Calculator education

How lumpsum maturity is projected

This calculator estimates how a one-time investment may grow over time under a fixed annual return assumption.

1. Start with a one-time investment

Enter the amount you plan to invest today and the period for which you expect to stay invested.

2. Compound the investment annually

The assumed return rate is applied across the full tenure to estimate the final corpus.

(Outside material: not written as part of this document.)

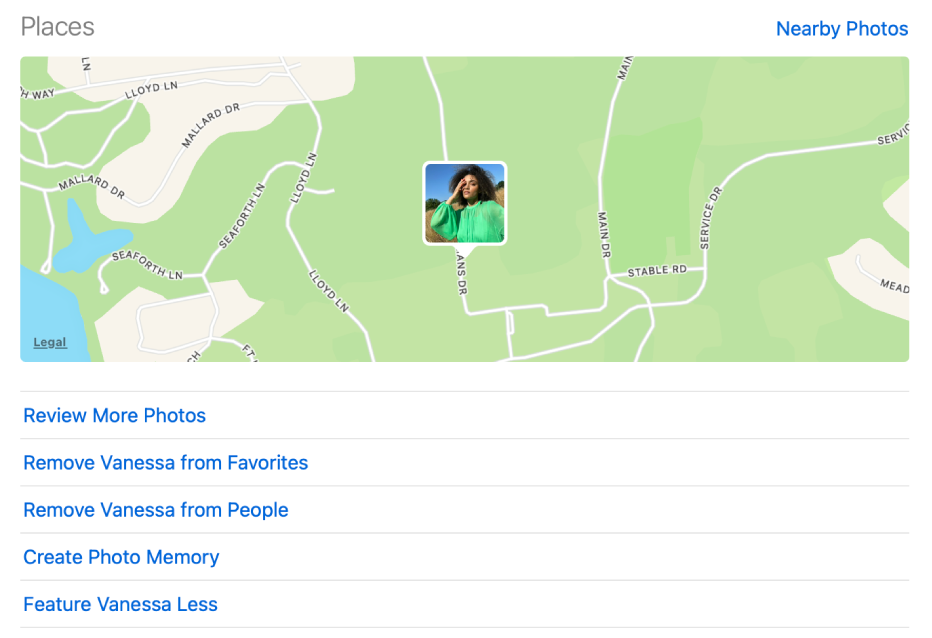The height and width of the screenshot is (638, 932).
Task: Click Review More Photos
Action: point(114,415)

3. Compare real and nominal outcomes

If inflation or tax toggles are enabled, the result helps you understand purchasing-power impact and simplified post-tax value.

Tax Information

Tax information

Taxation depends on the investment product and holding period. Equity, debt, gold, and fixed-income products can all be taxed differently, so the tax view here should be treated as directional.

Key Drivers

What affects the estimate

Return rate, tenure, and inflation assumptions are the largest drivers. Longer compounding periods typically matter more than trying to fine-tune the initial amount.

Planning Note

Good to know

A lumpsum plan is useful when you already have capital available, but it still helps to stress-test the result against lower return scenarios.

Use cases

Common Scenarios & Use Cases

Lumpsum investing is most useful when the money is already available and the key decision is how long to stay invested, where to allocate it, and what return expectation is realistic for the goal.

Investing a bonus or windfall

Estimate how a year-end bonus, inheritance, or business surplus may grow if invested immediately.

Comparing holding periods

Check how 5, 10, or 15-year horizons can change the final corpus from the same starting amount.

Goal-based corpus planning

Test whether a one-time investment today is enough for retirement, education, or another long-term target.

FAQ

Frequently Asked Lumpsum Questions

These FAQs cover one-time investing, compounding, inflation, and how to interpret lumpsum maturity estimates more confidently.

A lumpsum investment means investing a single amount at one time instead of spreading contributions over multiple installments. It is often used when you already have capital available and want it invested immediately.